Graph Foundation Models for Recommendation: A Comprehensive Survey
Bin Wu, Yihang Wang, Yuanhao Zeng, Jiawei Liu, Jiashu Zhao, Cheng Yang, Yawen Li, Long Xia, Dawei Yin, Chuan Shi
TL;DR
GFMs for recommender systems fuse GNN-based relational modeling with LLM-based textual understanding to leverage both graph structure and natural language signals. The paper delivers a clear taxonomy—Graph-augmented LLM, LLM-augmented graph, and graph-LLM harmonization—and surveys concrete methods across token-level and context-level infusion, topology and feature augmentation, and embedding fusion/alignment. It identifies key challenges, including computational cost, robustness to noisy data, multi-modal fusion, end-to-end optimization, and knowledge-personalization gaps, and outlines directions to address them.
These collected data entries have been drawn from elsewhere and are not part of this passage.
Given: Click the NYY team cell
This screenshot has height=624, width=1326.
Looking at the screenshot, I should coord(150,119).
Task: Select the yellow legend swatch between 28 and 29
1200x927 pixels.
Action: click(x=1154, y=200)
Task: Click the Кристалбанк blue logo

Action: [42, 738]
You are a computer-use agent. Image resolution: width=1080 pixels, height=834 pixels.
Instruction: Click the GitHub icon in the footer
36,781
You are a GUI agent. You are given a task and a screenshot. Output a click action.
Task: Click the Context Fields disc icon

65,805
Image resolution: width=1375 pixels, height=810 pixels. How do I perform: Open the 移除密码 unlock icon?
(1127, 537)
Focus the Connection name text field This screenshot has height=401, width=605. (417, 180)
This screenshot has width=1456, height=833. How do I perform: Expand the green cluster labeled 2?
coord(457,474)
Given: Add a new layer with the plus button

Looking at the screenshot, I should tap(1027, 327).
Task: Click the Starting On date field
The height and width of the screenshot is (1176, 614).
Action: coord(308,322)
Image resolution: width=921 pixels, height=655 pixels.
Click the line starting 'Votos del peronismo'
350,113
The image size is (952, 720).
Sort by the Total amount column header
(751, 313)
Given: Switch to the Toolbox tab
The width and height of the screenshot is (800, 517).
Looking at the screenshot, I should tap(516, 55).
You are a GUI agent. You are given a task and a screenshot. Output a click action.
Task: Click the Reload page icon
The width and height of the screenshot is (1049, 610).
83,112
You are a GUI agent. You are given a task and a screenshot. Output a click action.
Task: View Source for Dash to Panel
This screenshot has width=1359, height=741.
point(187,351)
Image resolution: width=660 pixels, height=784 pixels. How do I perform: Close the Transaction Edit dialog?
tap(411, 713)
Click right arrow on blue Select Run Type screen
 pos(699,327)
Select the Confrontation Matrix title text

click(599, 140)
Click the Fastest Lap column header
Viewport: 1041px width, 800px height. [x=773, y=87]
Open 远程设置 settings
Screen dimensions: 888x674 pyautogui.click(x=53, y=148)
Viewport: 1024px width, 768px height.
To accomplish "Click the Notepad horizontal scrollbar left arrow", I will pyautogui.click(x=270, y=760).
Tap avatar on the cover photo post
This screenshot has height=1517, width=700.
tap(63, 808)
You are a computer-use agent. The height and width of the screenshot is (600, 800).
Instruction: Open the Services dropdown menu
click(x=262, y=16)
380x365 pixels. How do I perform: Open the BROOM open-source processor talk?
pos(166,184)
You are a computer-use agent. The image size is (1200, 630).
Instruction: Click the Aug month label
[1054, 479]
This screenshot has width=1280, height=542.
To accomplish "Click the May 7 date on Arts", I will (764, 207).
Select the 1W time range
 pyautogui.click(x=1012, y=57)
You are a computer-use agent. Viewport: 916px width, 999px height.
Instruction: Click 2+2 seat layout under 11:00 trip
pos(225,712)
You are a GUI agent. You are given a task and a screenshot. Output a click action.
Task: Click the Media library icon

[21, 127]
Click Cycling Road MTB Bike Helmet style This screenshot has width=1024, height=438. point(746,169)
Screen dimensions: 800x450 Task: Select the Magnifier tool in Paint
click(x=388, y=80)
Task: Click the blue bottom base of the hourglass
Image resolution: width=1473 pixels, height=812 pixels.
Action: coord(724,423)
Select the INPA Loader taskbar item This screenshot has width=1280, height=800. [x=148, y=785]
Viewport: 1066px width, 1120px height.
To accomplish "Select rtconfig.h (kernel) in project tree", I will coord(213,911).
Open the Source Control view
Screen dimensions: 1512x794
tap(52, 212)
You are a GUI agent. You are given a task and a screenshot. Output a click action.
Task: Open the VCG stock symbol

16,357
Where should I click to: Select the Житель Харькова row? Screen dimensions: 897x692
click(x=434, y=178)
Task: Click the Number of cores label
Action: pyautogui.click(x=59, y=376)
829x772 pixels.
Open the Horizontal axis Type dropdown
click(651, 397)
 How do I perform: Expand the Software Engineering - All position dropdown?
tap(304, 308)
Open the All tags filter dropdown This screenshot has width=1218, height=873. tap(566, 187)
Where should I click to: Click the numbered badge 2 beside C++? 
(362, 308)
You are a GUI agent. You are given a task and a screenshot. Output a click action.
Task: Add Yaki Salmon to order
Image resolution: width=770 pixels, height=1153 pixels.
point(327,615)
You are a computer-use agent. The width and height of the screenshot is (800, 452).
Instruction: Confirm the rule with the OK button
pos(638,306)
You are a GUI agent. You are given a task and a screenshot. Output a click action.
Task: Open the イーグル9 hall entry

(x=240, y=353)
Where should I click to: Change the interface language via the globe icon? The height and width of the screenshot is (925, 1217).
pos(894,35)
This survey provides a structured reference for researchers and practitioners aiming to deploy GFMs in large-scale, real-world recommender systems, especially in cold-start and multi-modal contexts.
Abstract
Recommender systems (RS) serve as a fundamental tool for navigating the vast expanse of online information, with deep learning advancements playing an increasingly important role in improving ranking accuracy. Among these, graph neural networks (GNNs) excel at extracting higher-order structural information, while large language models (LLMs) are designed to process and comprehend natural language, making both approaches highly effective and widely adopted. Recent research has focused on graph foundation models (GFMs), which integrate the strengths of GNNs and LLMs to model complex RS problems more efficiently by leveraging the graph-based structure of user-item relationships alongside textual understanding. In this survey, we provide a comprehensive overview of GFM-based RS technologies by introducing a clear taxonomy of current approaches, diving into methodological details, and highlighting key challenges and future directions. By synthesizing recent advancements, we aim to offer valuable insights into the evolving landscape of GFM-based recommender systems.